Zum zweiten Punkt. Es ist nicht der VDEW, sondern der BDEW, dessen Vorsitzender der Herr Kapferer ist.

(Beifall bei der CDU/CSU, der FDP und der AfD)

Es ist klar, dass wir die Ziele des Koalitionsvertrages, nämlich bis 2030 65 Prozent des Strombedarfs durch Erneuerbare zu decken, umsetzen werden. Wir sind gerade dabei, jetzt auch die entsprechenden Jahresscheiben so scharf zu stellen, damit es funktioniert, auch im Sinne der Akzeptanz der Bürgerinnen und Bürger. Da brauchen Sie sich wirklich keine Gedanken zu machen. Das schaffen wir in der Koalition auch alleine.

(Beifall bei der CDU/CSU sowie bei Abgeordneten der SPD – Oliver Krischer [BÜNDNIS 90/DIE GRÜNEN]: Das war Ihre Antwort?)

Dass wir aber auf dem Weg zu einer vollständigen Dekarbonisierung unserer Gesellschaft, einer vollständigen Klimaneutralität, wie immer man das auch nennen will, noch erhebliche Anstrengungen leisten müssen, ist auch unstrittig.

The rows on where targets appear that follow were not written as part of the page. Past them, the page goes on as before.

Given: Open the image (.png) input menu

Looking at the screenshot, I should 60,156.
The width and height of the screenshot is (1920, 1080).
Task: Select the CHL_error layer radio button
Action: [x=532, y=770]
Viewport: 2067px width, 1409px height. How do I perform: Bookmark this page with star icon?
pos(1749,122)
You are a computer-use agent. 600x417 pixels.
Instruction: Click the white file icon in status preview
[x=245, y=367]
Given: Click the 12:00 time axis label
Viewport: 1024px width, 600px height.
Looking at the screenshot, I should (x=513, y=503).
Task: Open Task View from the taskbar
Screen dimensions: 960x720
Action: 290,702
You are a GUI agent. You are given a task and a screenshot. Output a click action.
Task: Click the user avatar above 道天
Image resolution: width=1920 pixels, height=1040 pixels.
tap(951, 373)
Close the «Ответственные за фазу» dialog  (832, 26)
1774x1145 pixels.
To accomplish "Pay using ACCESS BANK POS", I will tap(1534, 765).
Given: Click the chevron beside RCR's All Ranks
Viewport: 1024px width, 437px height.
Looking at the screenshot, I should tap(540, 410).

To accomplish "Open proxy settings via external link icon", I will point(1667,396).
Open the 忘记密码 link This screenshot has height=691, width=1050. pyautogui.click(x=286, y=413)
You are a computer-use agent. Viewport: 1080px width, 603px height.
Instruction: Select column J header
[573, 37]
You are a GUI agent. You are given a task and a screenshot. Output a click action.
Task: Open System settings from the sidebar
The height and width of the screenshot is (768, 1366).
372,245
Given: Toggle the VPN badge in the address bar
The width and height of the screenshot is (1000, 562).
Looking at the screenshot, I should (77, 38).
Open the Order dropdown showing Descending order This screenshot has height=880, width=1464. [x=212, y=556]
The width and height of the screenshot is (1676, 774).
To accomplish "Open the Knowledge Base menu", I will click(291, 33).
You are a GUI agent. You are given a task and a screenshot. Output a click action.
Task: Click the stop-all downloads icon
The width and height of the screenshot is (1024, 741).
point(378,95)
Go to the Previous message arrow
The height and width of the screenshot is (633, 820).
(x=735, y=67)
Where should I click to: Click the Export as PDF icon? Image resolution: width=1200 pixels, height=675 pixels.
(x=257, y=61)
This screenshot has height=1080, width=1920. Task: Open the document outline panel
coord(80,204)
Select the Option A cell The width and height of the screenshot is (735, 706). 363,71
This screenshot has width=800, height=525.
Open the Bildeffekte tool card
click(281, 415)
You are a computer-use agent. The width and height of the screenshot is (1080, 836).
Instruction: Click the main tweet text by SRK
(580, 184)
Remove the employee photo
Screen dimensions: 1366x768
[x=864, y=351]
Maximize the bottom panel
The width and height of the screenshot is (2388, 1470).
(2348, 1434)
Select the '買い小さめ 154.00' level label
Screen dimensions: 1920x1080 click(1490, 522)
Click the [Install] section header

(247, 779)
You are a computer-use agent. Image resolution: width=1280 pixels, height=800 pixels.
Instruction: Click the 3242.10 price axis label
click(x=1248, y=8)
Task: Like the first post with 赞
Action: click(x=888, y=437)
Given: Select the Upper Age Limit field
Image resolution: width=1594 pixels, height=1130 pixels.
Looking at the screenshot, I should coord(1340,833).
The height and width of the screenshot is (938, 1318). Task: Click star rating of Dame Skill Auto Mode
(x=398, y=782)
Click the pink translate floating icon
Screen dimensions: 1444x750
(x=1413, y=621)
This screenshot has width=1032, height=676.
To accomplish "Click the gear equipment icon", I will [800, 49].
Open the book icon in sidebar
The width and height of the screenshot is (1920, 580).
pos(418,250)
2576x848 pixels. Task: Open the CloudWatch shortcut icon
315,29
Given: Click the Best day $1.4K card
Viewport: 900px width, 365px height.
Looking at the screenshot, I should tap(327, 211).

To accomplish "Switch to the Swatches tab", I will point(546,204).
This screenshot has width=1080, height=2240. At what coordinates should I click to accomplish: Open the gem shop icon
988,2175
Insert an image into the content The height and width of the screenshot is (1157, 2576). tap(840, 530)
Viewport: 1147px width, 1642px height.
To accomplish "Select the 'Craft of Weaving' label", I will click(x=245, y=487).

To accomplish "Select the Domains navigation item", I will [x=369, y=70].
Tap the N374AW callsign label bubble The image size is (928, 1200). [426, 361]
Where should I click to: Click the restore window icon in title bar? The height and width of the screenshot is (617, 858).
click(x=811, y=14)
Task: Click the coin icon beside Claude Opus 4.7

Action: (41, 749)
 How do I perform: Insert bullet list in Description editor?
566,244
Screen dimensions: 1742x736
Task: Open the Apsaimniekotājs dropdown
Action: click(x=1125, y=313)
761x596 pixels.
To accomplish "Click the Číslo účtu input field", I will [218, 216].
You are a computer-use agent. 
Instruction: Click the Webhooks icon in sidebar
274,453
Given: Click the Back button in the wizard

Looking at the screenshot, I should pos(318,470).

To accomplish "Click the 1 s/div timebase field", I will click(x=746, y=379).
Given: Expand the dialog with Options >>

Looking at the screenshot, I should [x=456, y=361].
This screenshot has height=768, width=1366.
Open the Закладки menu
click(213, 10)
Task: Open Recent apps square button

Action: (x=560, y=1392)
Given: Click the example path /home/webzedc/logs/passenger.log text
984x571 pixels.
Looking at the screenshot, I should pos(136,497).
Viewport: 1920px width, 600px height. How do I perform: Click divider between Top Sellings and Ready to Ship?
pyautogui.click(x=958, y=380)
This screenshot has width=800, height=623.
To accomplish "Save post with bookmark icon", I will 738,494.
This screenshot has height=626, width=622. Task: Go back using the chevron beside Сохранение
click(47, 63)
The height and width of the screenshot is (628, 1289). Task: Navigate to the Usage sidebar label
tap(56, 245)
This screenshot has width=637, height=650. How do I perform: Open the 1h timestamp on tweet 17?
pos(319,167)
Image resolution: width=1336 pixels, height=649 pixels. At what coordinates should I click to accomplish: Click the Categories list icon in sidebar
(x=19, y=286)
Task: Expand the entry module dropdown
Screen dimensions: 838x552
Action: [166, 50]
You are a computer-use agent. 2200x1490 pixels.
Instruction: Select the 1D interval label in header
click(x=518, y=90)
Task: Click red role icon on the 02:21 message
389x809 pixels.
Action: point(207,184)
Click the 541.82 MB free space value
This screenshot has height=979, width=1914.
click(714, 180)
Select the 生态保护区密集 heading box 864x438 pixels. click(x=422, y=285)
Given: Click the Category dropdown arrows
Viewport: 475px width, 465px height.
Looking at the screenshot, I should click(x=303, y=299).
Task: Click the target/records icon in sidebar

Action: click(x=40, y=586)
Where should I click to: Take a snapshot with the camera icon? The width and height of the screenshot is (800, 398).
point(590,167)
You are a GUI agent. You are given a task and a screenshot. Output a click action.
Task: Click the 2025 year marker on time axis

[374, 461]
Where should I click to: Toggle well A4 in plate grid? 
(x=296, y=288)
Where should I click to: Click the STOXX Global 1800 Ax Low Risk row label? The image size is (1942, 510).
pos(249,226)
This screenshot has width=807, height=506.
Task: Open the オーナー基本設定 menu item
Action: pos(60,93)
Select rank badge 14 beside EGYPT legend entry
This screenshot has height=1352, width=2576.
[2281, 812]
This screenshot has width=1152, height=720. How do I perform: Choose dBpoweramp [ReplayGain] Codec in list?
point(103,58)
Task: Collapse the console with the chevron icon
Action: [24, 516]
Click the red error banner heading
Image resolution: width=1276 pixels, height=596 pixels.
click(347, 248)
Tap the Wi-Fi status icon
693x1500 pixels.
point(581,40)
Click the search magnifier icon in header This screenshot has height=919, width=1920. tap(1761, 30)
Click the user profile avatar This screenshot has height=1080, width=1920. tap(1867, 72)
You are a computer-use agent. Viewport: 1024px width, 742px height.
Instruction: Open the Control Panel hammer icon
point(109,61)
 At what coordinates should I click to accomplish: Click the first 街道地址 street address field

Was aber auch richtig ist: Diese Anstrengungen sollten möglichst global, wenn das nicht möglich ist, dann auf europäischer Ebene unternommen werden. Jetzt gibt es nicht das eine Instrument, das die Lösung ist. Ich habe mit Interesse die Vorschläge der Grünen, die heute in der Presse standen, gelesen. Wenn Sie glauben, dass Sie mit einer Bepreisung von 40 Euro pro Tonne CO 2 das Problem lösen werden, dann liegen Sie einfach falsch. Das ist unter Umständen für die Industrie zu viel. Das ist unter Umständen ein Preis, der bei der Mobilität überhaupt keine Lenkungswirkung entfalten wird. Ihre Vorschläge führen uns nicht weiter.

(Beifall bei der CDU/CSU)

Es ist im Gegenteil so, dass wir viele Instrumente brauchen. Wir müssen unterschiedliche Technologien anreizen. Wir müssen mit Blick auf eine weitere Einsparung von Energie Energieeffizienzen steigern und so den Ausstoß von CO 2 weiter reduzieren. Wir wollen hier möglichst viele Innovationen, wir wollen möglichst wenige zusätzliche Belastungen, wir wollen nicht Lust am Gängeln und an Verboten, sondern wir wollen Lust an Zukunft und Innovation.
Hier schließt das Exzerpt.